Tukukkk

in R, I have a vector of integers. From this vector, I would like to reduce the value of each integer element randomly, in order to obtain a sum of the vector that is a percentage of the initial sum.

In this example, I would like to reduce the vector "x" to a vector "y", where each element has been randomly reduced to obtain a sum of the elements equal to 50% of the initial sum.

The resulting vector should have values that are non-negative and below the original value.

set.seed(1)

perc<-50            

x<-sample(1:5,10,replace=TRUE)

xsum<-sum(x) # sum is 33

toremove<-floor(xsum*perc*0.01)

x # 2 2 3 5 2 5 5 4 4 1



y<-magicfunction(x,perc)

y # 0 2 1 4 0 3 2 1 2 1

sum(y) # sum is 16 (rounded half of 33)

Can you think of a way to do it? Thanks!

Assuming that x is long enough, we may rely on some appropriate law of large numbers (also assuming that x is regular enough in certain other ways). For that purpose we will generate values of another random variable Z taking values in [0,1] and with mean perc.

set.seed(1)

perc <- 50 / 100

x <- sample(1:10000, 1000)

sum(x)

# [1] 5014161

x <- round(x * rbeta(length(x), perc / 3 / (1 - perc), 1 / 3))

sum(x)

# [1] 2550901

sum(x) * 2

# [1] 5101802

sum(x) * 2 / 5014161 

# [1] 1.017479 # One percent deviation

Here for Z I chose a certain beta distribution giving mean perc, but you could pick some other too. The lower the variance, the more precise the result. For instance, the following is much better as the previously chosen beta distribution is, in fact, bimodal:

set.seed(1)

perc <- 50 / 100

x <- sample(1:1000, 100)

sum(x)

# [1] 49921

x <- round(x * rbeta(length(x), 100 * perc / (1 - perc), 100))

sum(x)

# [1] 24851

sum(x) * 2

# [1] 49702

sum(x) * 2 / 49921

# [1] 0.9956131 # Less than 0.5% deviation!

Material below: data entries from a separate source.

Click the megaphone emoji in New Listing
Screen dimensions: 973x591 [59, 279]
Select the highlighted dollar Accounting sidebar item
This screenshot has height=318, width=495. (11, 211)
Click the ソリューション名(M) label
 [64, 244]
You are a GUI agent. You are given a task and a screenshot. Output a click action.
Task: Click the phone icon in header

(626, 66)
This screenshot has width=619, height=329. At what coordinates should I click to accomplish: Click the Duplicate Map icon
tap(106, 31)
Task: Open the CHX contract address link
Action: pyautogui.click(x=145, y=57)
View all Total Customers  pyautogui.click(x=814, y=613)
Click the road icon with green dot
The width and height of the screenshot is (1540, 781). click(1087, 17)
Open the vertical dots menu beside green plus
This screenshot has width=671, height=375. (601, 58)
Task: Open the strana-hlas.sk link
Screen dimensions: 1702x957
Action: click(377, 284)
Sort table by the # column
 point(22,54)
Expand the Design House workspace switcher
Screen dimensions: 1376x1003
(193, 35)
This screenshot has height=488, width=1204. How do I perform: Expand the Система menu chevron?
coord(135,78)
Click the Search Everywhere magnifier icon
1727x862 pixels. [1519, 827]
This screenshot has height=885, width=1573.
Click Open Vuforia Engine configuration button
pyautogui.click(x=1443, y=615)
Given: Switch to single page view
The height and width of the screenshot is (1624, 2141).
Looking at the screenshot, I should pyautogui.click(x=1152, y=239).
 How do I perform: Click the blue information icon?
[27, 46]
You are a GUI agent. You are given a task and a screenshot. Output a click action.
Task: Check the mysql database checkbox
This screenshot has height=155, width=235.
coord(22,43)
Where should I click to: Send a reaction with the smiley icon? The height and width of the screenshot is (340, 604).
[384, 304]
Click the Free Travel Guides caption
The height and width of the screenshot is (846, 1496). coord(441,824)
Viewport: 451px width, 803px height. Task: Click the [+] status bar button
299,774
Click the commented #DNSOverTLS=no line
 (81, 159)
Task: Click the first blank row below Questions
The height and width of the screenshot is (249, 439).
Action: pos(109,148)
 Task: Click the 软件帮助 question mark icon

An alternative solution is this function, which downsamples the original vector by a random fraction proportional to the vector element size. Then it checks that elements don't fall below zero, and iteratively approaches an optimal solution.

removereads<-function(x,perc=NULL){

xsum<-sum(x)

toremove<-floor(xsum*perc)

toremove2<-toremove

irem<-1

while(toremove2>(toremove*0.01)){

    message("Downsampling iteration ",irem)

    tmp<-sample(1:length(x),toremove2,prob=x,replace=TRUE)

    tmp2<-table(tmp)

    y<-x

    common<-as.numeric(names(tmp2))

    y[common]<-x[common]-tmp2

    y[y<0]<-0

    toremove2<-toremove-(xsum-sum(y))

    irem<-irem+1

}

return(y)

}

set.seed(1)

x<-sample(1:1000,10000,replace=TRUE)

perc<-0.9

y<-removereads(x,perc)

plot(x,y,xlab="Before reduction",ylab="After reduction")

abline(0,1)

And the graphical results:

Here's a solution which uses draws from the Dirichlet distribution:

set.seed(1)

x = sample(10000, 1000, replace = TRUE)



magic = function(x, perc, alpha = 1){

    # sample from the Dirichlet distribution

    # sum(p) == 1

    # lower values should reduce by less than larger values

    # larger alpha means the result will have more "randomness"

    p = rgamma(length(x), x / alpha, 1)

    p = p / sum(p)



    # scale p up an amount so we can subtract it from x

    # and get close to the desired sum

    reduce = round(p * (sum(x) - sum(round(x * perc))))

    y = x - reduce



    # No negatives

    y = c(ifelse(y < 0, 0, y))



    return (y)

    }



alpha = 500

perc = 0.7

target = sum(round(perc * x))

y = magic(x, perc, alpha)



# Hopefully close to 1

sum(y) / target

> 1.000048



# Measure of the "randomness"

sd(y / x)

> 0.1376637

Basically, it tries to figure out how much to reduce each element by while still getting close to the sum you want. You can control how "random" you want the new vector by increasing alpha.